In an obvious reference to the cumulative $5.6 trillion in budget surpluses projected over 10 years in 2001, Mr. Greenspan noted that “budget outcomes in the past have deviated from projections.” Accordingly, he recommended “a well-designed set of mechanisms that facilitate midcourse corrections” in order to “ease the task of bringing the budget back into line when it goes off track.” In other words, Mr. Greenspan was recommending the use of “triggers” — and not for the first time.

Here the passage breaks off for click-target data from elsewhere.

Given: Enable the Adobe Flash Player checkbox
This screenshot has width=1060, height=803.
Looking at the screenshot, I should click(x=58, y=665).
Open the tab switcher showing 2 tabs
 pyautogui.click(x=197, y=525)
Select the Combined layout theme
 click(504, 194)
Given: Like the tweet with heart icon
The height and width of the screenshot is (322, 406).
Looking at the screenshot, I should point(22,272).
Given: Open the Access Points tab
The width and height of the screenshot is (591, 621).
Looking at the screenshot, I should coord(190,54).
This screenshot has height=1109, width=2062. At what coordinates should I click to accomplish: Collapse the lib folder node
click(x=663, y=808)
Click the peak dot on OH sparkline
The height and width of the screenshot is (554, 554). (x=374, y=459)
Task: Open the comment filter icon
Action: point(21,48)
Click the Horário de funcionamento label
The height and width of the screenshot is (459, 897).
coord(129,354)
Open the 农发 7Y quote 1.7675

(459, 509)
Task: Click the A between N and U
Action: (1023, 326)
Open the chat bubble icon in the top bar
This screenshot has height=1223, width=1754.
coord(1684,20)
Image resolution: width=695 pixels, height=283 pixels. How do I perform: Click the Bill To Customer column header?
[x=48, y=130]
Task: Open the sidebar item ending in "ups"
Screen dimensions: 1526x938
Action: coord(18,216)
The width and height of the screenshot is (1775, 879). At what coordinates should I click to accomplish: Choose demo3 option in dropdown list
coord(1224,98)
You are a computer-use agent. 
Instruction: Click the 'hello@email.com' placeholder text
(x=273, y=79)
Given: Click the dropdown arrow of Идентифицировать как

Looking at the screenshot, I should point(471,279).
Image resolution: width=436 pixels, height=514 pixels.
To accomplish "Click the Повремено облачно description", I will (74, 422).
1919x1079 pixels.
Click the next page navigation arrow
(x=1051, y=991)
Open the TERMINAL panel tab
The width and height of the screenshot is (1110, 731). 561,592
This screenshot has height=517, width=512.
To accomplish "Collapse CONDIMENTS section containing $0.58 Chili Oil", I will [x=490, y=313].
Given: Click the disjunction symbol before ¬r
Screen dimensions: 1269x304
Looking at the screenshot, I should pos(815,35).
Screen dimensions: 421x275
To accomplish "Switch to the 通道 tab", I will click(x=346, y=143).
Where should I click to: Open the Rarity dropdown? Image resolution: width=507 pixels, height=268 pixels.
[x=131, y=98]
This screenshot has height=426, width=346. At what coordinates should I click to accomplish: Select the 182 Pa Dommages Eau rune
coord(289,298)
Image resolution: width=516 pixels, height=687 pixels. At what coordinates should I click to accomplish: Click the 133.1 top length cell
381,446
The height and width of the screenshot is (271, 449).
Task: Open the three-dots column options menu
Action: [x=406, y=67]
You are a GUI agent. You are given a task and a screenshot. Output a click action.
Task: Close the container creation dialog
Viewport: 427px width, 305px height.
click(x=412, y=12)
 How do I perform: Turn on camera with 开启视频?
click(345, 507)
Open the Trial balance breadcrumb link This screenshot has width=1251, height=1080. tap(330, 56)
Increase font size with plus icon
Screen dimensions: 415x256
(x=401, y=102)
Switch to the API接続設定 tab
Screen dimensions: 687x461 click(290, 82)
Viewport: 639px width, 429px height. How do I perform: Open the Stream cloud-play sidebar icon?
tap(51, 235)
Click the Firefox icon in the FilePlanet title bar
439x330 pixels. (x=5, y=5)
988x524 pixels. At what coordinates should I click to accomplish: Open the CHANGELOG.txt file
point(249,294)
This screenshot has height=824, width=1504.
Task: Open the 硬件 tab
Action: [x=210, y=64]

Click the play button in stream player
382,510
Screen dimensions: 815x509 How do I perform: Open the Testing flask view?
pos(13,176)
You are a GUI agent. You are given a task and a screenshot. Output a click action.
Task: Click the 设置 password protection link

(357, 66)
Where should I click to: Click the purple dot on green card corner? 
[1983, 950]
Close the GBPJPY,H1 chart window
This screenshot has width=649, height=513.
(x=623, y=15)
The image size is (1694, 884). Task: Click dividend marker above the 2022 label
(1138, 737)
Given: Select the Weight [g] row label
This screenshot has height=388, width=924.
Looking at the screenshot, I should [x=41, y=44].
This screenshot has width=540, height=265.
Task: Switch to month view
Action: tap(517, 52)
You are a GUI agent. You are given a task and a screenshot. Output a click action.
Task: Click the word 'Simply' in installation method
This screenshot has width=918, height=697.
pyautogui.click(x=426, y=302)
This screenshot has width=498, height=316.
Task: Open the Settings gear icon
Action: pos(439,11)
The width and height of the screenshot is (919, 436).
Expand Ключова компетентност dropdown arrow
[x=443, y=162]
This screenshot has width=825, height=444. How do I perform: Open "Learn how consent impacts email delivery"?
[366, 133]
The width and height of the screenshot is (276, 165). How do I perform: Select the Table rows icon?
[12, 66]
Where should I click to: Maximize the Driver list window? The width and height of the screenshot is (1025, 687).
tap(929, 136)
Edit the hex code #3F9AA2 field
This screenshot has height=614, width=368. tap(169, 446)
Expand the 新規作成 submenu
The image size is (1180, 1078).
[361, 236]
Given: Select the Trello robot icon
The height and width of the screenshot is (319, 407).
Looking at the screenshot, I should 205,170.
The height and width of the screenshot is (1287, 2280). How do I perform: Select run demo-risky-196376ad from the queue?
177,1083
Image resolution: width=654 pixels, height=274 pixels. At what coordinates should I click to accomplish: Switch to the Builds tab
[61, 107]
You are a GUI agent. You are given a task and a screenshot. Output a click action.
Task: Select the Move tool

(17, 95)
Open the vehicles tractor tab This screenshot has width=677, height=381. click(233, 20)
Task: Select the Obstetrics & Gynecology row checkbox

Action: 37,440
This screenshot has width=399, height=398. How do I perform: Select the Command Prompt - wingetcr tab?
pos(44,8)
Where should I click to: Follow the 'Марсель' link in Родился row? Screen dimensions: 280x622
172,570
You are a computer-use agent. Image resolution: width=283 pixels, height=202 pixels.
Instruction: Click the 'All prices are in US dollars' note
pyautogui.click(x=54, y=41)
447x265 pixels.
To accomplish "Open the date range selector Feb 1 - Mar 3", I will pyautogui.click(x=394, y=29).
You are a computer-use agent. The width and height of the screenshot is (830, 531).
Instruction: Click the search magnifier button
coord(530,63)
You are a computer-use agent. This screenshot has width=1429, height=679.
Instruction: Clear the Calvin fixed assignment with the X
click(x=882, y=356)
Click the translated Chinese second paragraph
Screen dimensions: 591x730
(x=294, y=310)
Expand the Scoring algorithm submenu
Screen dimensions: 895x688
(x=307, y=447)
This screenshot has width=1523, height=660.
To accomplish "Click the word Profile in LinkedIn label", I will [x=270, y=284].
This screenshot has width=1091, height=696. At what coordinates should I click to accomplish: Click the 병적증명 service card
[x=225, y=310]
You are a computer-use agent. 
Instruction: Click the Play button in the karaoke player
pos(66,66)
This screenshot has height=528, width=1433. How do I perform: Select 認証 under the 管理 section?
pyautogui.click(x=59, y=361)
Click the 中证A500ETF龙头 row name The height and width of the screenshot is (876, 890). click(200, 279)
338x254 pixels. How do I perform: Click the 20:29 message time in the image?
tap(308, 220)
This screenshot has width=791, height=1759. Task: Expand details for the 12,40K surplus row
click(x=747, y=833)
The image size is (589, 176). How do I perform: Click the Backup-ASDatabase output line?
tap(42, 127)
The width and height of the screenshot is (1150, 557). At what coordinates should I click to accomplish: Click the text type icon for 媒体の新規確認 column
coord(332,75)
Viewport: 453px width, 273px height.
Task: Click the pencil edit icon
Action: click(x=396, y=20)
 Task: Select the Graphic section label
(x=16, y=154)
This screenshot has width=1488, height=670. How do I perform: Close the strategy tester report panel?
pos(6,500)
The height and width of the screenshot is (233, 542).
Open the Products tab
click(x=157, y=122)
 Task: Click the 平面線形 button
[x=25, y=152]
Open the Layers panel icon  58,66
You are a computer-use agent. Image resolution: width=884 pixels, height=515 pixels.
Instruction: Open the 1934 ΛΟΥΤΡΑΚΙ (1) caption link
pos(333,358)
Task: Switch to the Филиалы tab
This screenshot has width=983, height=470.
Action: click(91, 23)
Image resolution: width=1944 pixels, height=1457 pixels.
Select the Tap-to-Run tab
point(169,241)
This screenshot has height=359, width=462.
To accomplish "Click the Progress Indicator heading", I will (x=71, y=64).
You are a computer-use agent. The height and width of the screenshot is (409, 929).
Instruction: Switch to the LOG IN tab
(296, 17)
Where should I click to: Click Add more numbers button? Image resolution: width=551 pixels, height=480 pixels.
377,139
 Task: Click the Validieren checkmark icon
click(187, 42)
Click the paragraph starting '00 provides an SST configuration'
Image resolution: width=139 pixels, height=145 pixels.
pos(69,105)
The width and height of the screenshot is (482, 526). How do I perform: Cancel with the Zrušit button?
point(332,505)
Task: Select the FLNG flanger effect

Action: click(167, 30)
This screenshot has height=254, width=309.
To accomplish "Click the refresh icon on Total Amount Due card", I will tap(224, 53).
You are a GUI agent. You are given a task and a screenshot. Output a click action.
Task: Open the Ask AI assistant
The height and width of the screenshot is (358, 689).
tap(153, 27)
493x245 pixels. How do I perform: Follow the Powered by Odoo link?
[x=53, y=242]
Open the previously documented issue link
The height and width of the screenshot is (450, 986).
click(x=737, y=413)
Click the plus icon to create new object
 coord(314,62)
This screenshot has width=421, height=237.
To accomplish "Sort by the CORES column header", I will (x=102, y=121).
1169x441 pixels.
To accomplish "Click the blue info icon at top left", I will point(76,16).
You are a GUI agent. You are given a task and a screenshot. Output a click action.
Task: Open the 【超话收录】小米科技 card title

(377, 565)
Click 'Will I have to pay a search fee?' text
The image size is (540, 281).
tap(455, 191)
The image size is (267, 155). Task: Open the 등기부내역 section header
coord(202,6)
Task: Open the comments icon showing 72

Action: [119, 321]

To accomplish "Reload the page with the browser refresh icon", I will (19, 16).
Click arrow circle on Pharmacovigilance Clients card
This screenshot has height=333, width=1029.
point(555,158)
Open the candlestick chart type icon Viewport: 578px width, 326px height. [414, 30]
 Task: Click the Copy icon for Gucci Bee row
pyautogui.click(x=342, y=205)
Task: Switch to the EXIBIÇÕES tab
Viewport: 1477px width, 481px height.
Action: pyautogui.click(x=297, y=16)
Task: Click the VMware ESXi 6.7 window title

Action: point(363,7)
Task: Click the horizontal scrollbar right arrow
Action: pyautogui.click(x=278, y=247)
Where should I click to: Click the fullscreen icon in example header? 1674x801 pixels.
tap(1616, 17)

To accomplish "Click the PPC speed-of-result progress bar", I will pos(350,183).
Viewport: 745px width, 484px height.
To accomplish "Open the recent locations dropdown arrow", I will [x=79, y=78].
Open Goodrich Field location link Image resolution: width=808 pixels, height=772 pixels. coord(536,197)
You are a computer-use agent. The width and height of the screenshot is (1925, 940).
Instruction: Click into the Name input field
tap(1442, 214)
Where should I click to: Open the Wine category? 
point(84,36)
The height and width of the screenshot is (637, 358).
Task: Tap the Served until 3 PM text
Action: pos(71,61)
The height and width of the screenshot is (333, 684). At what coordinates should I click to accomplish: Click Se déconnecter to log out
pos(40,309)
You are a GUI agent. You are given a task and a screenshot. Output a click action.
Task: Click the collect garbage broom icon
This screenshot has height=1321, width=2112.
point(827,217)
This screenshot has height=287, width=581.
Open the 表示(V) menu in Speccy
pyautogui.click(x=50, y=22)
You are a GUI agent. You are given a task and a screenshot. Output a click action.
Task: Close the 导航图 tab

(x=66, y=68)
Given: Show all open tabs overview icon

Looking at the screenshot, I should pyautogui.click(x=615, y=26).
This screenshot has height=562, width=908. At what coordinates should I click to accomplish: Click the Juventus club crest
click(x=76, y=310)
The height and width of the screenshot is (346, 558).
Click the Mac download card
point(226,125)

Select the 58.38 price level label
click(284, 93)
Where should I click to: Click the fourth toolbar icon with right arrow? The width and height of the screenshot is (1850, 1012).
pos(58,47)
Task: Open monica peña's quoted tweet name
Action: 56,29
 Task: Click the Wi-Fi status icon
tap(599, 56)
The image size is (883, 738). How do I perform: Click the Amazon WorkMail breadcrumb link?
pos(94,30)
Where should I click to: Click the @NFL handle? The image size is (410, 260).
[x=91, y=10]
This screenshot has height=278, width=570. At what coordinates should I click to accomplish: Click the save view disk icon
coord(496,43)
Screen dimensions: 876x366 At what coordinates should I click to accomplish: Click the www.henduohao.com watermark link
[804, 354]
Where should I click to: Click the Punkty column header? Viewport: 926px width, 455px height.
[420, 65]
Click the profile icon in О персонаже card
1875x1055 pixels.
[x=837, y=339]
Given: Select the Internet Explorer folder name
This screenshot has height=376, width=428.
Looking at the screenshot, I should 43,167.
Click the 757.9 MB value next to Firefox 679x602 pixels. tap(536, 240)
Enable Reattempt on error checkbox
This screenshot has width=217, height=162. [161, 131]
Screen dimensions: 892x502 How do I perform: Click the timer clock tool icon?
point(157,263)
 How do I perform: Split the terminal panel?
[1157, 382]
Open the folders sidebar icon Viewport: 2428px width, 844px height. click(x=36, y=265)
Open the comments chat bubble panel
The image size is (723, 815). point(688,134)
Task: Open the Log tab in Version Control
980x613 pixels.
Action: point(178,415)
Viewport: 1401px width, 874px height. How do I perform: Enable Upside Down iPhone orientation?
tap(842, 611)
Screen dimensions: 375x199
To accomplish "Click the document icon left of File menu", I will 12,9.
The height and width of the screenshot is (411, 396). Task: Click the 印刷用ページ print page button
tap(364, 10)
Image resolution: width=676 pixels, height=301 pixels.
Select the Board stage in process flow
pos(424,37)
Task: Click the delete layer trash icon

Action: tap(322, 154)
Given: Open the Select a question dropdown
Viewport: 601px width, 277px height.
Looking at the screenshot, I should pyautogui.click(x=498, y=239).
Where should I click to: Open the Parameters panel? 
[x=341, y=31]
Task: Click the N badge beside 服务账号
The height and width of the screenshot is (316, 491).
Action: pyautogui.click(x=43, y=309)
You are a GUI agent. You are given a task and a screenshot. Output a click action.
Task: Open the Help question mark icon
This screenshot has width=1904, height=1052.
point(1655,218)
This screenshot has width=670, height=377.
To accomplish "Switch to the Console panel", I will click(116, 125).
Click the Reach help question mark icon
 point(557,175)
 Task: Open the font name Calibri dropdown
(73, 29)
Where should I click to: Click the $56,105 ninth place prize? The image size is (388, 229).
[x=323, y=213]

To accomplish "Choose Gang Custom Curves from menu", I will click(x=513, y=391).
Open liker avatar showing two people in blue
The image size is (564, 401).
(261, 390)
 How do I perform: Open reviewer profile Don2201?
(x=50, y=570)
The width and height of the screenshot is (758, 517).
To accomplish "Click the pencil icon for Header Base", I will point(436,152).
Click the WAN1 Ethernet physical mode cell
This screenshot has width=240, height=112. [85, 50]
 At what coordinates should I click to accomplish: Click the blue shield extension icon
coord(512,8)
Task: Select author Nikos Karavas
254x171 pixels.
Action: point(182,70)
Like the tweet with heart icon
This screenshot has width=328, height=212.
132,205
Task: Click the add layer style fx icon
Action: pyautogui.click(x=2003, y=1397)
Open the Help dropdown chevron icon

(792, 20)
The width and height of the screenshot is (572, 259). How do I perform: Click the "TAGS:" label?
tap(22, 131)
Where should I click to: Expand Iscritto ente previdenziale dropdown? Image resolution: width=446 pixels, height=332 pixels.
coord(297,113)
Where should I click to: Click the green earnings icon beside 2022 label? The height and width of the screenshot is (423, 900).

Beginning with Senate Minority Leader Harry Reid’s slandering Mr. Greenspan as “one of the biggest political hacks” in Washington, Democratic senators have pursued a revisionist strategy that attempts to place much of the blame for the burgeoning budget deficits on the Fed chairman. Maryland Democratic Sen. Paul Sarbanes followed that theme Thursday by repeating the charge, which he first leveled at a January 25, 2001, budget hearing, that Mr. Greenspan’s testimony that day effectively “takes the lid off of [the] punch bowl.” Mr. Greenspan told Mr. Sarbanes that the charge was “frankly unfair” because it neglected the Fed chairman’s unambiguous endorsement of “trigger” mechanisms during the same testimony. “I advocated tax cuts” in 2001, Mr. Greenspan acknowledged Thursday, “but I also advocated triggers in the same testimony.”
Indeed he had. “In recognition of the uncertainties in the economic and budget outlook,” Mr. Greenspan said in his prepared remarks in January 2001, “it is important that any long-term tax plan, or spending initiative for that matter, be phased in. Conceivably, it could include provisions that, in some way, would limit surplus-reducing actions if specified targets for the budget surplus and federal debt were not satisfied.” Then Mr. Greenspan, in a clairvoyant observation, explained why triggers were important: “What if,” he asked more than four years ago, “the forces driving the surge in tax revenues in recent years begin to dissipate or reverse in ways that we do not now foresee?” That is precisely what happened. But as Mr. Greenspan had recalled Thursday in an answer to a question from Democratic Sen. Debbie Stabenow, the triggers he advocated “never passed, never got any real interest, and as you point out, that’s unfortunate, because we would have found that a number of things would have occurred differently. One of the real problems we had was allowing PAYGO to lapse in September 2002, and were we to still be under a PAYGO regime, which I thought worked very well, I think we’d have fewer problems now.”